Можно подойти к заблуждению или к отличию поближе. Нам то и дело случается говорить о "языке", характерном для какого-либо писателя, о словосочетаниях, которые он любит, о выражениях, которые он облекает - и которые облекают его - особым смыслом: о его ключевых словах. Это бездонные пропасти Гюго, курильницы Готье, светочи любви, урны памяти и песочные часы символистов. И точно так же чистое Валери, бесцельное Жида, интуиция Бергсона, туча Морраса. Пусть. Тем не менее тот, кто приложит усилие и разом перейдет извне вовнутрь, из состояния читателя в состояние автора, тот, несомненно, почувствует, что туча, бесцельное или интуиция, - вовсе не будучи словами подходящими или удобными - наоборот, суть, истина и главная мысль, которым служат и которые выражают у Бергсона, Жида или Морраса более общие слова или идеи. Благодаря чему иллюзия рассеивается. Аббат де Сен-Пьер много размышлял над тщетой людских суждений. Всякий раз, соглашаясь с чем-нибудь, он говорил: "Это хорошо, для меня, сейчас". И это вошло в поговорку. Но когда однажды над его фразой пошутили, он воскликнул: "Несчастный! Фраза! Это истина, на открытие которой я потратил тридцать лет".

Надо подчеркнуть, что иллюзия, которая, кажется, тут имеет место, так необходима, что самое изощренное или лучше всего обдуманное замечание не сумеет от нее уклониться. "Когда я ем слывущее вкусным блюдо, - пишет Бергсон, - то его название, вобравшее в себя общую похвалу, становится между моим ощущением и моим сознанием. Мне может показаться, что вкус блюда мне нравится, хотя достаточно слабого напряжения внимания, чтобы убедиться в обратном". Но мне трудно увидеть здесь больше, чем игру слов. Если я признаю, что ортолан вкусен, то мое одобрение достается самой птице, именующейся ортоланом. Если же, наоборот, я одобряю слово ортолан, то я могу найти его прелестным или звучным; я не собираюсь его есть.

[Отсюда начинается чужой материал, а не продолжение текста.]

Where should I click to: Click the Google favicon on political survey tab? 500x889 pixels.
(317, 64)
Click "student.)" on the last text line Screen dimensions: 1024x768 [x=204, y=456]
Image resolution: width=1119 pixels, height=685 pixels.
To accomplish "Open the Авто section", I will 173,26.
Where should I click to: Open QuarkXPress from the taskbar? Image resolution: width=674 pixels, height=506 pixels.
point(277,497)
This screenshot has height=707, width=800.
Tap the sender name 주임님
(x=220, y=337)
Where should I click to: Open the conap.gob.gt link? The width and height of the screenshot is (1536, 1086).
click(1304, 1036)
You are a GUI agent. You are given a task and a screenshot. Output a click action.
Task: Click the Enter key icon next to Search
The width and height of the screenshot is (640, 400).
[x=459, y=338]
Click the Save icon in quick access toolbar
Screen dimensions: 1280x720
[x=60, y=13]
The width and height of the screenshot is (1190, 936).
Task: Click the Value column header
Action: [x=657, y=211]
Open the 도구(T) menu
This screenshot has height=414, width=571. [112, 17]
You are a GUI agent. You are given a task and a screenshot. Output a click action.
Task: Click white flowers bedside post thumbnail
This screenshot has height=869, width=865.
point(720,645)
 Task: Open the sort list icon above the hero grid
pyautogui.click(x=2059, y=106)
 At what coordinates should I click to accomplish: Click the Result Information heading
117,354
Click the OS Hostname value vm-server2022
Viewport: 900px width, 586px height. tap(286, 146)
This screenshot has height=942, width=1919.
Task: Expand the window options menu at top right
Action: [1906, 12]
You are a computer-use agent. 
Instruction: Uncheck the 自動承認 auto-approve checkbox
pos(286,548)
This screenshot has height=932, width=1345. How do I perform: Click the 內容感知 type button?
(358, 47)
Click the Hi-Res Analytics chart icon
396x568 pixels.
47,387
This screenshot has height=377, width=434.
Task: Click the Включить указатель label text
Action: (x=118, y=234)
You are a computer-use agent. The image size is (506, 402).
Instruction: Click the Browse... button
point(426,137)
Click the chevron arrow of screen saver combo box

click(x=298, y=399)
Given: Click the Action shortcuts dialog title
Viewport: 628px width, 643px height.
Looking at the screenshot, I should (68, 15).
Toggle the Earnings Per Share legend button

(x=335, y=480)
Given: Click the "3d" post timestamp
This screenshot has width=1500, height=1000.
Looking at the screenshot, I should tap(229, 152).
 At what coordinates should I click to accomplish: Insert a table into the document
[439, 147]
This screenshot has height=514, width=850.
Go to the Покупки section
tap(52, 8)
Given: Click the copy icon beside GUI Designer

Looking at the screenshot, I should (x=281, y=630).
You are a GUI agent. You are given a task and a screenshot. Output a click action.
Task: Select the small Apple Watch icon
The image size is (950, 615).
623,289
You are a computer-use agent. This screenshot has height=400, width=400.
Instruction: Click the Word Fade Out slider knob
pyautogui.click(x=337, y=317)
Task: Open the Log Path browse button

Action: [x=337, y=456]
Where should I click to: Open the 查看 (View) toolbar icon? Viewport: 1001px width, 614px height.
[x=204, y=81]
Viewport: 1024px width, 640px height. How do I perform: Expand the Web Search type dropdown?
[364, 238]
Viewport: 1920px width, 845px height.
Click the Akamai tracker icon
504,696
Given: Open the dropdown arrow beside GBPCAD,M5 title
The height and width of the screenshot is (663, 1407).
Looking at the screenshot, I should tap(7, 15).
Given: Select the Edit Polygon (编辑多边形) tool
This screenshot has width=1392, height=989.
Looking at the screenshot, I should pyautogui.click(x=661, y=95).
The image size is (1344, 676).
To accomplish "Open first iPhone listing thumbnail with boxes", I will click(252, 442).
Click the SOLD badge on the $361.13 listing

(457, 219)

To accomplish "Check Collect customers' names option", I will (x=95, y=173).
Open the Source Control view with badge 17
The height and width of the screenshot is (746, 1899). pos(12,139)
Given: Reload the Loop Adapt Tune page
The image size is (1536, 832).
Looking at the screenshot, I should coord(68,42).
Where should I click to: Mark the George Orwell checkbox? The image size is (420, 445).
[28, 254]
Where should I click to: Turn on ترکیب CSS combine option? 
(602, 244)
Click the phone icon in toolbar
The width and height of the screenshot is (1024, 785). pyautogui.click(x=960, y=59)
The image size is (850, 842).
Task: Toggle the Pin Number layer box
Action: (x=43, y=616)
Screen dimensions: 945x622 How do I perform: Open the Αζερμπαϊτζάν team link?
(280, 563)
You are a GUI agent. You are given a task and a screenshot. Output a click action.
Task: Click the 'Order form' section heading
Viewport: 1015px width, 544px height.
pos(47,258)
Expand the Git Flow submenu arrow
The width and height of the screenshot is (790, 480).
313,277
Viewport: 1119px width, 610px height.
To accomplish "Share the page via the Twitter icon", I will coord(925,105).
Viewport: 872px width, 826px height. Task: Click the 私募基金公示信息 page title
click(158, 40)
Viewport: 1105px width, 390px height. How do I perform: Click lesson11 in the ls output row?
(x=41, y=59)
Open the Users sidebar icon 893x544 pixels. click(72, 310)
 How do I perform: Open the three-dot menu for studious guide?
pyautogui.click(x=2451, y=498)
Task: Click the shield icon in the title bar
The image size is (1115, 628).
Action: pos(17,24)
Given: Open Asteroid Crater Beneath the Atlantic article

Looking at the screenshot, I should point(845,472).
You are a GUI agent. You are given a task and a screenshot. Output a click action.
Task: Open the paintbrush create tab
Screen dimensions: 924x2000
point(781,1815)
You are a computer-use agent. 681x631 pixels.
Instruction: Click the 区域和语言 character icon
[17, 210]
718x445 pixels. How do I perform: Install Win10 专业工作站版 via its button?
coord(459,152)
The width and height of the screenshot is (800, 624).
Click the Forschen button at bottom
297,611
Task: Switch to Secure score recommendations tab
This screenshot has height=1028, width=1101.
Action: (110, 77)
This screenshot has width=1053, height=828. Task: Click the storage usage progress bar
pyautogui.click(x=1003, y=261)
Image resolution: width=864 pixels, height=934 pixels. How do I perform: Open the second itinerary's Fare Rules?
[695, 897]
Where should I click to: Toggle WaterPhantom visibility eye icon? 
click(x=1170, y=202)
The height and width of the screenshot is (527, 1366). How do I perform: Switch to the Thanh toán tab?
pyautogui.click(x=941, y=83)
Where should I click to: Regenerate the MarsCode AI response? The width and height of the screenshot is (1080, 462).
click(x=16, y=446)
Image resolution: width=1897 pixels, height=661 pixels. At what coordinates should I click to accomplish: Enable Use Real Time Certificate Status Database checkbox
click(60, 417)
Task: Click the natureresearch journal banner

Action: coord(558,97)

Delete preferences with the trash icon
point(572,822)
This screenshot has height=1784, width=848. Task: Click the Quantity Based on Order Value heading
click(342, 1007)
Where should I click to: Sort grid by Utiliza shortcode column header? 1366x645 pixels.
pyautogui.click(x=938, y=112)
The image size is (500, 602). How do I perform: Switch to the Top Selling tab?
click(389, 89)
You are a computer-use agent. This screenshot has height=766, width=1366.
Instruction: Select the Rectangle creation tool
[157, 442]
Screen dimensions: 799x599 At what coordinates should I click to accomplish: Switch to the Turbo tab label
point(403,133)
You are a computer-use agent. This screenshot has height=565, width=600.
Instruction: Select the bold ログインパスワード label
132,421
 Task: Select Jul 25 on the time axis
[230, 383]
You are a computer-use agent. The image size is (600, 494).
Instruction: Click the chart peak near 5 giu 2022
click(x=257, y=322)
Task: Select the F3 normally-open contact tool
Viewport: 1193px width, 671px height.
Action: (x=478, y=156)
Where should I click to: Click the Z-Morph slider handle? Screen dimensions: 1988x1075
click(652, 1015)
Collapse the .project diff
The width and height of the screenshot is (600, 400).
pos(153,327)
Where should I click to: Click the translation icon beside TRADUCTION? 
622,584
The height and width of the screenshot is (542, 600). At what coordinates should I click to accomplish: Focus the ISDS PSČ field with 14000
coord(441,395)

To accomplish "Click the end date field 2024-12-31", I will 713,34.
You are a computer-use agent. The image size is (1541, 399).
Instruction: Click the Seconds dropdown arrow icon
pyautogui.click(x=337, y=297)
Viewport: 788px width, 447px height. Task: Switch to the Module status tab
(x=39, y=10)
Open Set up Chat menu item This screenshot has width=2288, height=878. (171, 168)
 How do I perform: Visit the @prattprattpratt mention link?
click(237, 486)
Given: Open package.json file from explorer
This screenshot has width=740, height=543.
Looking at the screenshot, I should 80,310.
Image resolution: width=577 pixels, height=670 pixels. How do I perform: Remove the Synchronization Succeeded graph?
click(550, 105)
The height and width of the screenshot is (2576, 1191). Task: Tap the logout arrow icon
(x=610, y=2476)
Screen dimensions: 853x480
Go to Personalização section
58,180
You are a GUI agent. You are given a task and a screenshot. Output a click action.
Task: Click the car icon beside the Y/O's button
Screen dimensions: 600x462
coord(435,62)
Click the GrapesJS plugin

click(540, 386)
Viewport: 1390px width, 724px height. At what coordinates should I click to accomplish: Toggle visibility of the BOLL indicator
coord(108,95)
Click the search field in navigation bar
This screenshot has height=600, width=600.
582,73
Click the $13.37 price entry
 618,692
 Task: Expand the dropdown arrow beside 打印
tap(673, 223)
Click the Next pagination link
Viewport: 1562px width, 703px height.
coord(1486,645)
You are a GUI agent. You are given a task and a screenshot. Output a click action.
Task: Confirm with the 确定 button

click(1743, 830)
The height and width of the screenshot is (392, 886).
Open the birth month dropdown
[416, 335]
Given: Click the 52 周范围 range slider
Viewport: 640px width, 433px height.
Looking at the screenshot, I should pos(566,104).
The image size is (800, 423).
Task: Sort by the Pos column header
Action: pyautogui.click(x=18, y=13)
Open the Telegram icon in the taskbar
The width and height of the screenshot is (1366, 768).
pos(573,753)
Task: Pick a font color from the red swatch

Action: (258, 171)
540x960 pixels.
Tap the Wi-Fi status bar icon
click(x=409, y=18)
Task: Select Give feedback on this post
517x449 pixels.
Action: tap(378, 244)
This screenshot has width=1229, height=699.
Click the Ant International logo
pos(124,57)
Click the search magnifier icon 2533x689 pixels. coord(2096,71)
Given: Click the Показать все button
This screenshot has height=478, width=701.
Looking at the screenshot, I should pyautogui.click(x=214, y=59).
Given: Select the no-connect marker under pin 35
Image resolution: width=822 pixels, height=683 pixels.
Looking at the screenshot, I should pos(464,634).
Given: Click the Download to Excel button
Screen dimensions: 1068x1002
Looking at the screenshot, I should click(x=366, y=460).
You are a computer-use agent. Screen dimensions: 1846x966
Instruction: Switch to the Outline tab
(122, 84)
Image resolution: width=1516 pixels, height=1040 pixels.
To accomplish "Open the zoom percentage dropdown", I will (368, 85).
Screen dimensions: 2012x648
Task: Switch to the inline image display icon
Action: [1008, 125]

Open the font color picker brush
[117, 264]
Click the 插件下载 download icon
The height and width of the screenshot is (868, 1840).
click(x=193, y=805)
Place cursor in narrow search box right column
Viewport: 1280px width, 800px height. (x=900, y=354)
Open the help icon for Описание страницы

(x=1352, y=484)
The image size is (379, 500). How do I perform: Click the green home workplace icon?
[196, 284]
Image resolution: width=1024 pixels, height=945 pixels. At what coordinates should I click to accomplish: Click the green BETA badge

Я, разумеется, не упрекаю нашу критическую мысль в том, что она с самого начала ставит самый главный вопрос. Чем еще можно заинтересоваться, как не самым главным, если ты не считаешь себя неудачником? Но мне необходимо упрекнуть ее в том, что она неосмотрительно и бездоказательно набрасывается на это главное, беспечно разглагольствует о нем и, боюсь, пользуется, чтобы вырвать у меня преждевременное согласие, тем нетерпением и беспокойством, которое вызывает у меня его наличие: кто не помчался бы на помощь насилуемой мысли? Кто между тем станет разбираться, действительно ли ее насилуют? Бывают такие отвратительные преступления, что само сомнение в виновности обвиняемого сразу становится подозрительным, - словно ужас, преступлением внушаемый, должен в данном случае препятствовать всякому разбирательству, - и сохранение свободомыслия навлекает подозрение в аморальности. Так и с суждением, которое я здесь рассматриваю. Оно, вне сомнения, непринужденно и бездоказательно, оно без разбора выносит приговор множеству невинных. А все потому, что подвергает нас, чтобы заставить признать себя, своеобразному шантажу. Словно мы заодно с ним, и оно шепотом напоминает нам о том, что мы повязаны неведомо каким трупом. Мы уступаем, не дожидаясь доказательств. По-видимому, мы вынуждены подчиняться ему и впредь.